Can You Read, This? You may have Polycarbonate to Thank
If you’re reading this blog through eye glasses, you could be wearing polycarbonate. Because of its highly refractive nature (ability to bend light) and its ability to be manufactured into various shapes without cracking, it’s an ideal material for eye glass lenses. In addition, polycarbonate is an extremely lightweight material in comparison to other plastics and can withstand a high level of deformity without being damaged. For these reasons, polycarbonate is the most widely used material for safety glasses, children’s eyewear, and rimless eye glasses, where the lenses are attached directly to the frames with drill mountings. Polycarbonate is also used in higher end sunglasses with an added filter to block ultraviolet rays. Just as with bullet-resistant polycarbonate, eye glass lenses made of polycarbonate are offered with a scratch-resistant coating to guard against everyday wear and tear.
The Sweet Sound of Polycarbonate
Your favorite music, burned onto a “plastic” compact disc (CD), is actually brought to you by polycarbonate. A spiral track is molded into the polycarbonate on one side of the disc and as data burns to the CD, a series of pits form in the track. The thin metal layer on the other side of the CD is aluminum or, in rare cases, gold. This shiny layer is what reflects the laser that is used to read or write to a disc.

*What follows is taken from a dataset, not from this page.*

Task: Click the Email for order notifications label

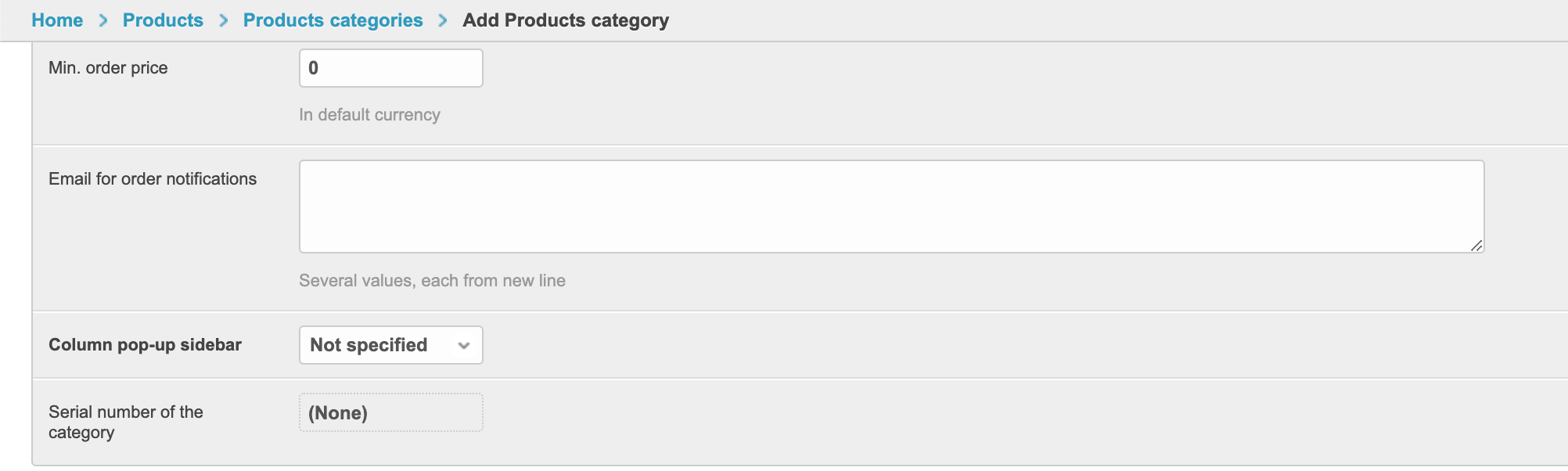Action: coord(153,179)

While CDs are highly susceptible to scratches, they can often be repaired with a little careful polishing due to the durability of the material.
Other Uses for Polycarbonate
CDs and eye glasses are just two of the everyday uses for polycarbonate. Cell phone companies, such as Apple and Nokia, use polycarbonate to achieve a unibody phone design. The medical industry uses polycarbonate for various IV connection components, including the flexible tubing itself. Other products made of polycarbonate include car headlights and the Clear Blue Hawaii Molokini two-person kayak. This incredibly versatile material has advanced several industries, from automotive and construction to medical and telecommunications, taking the term “plastic” to a whole new level.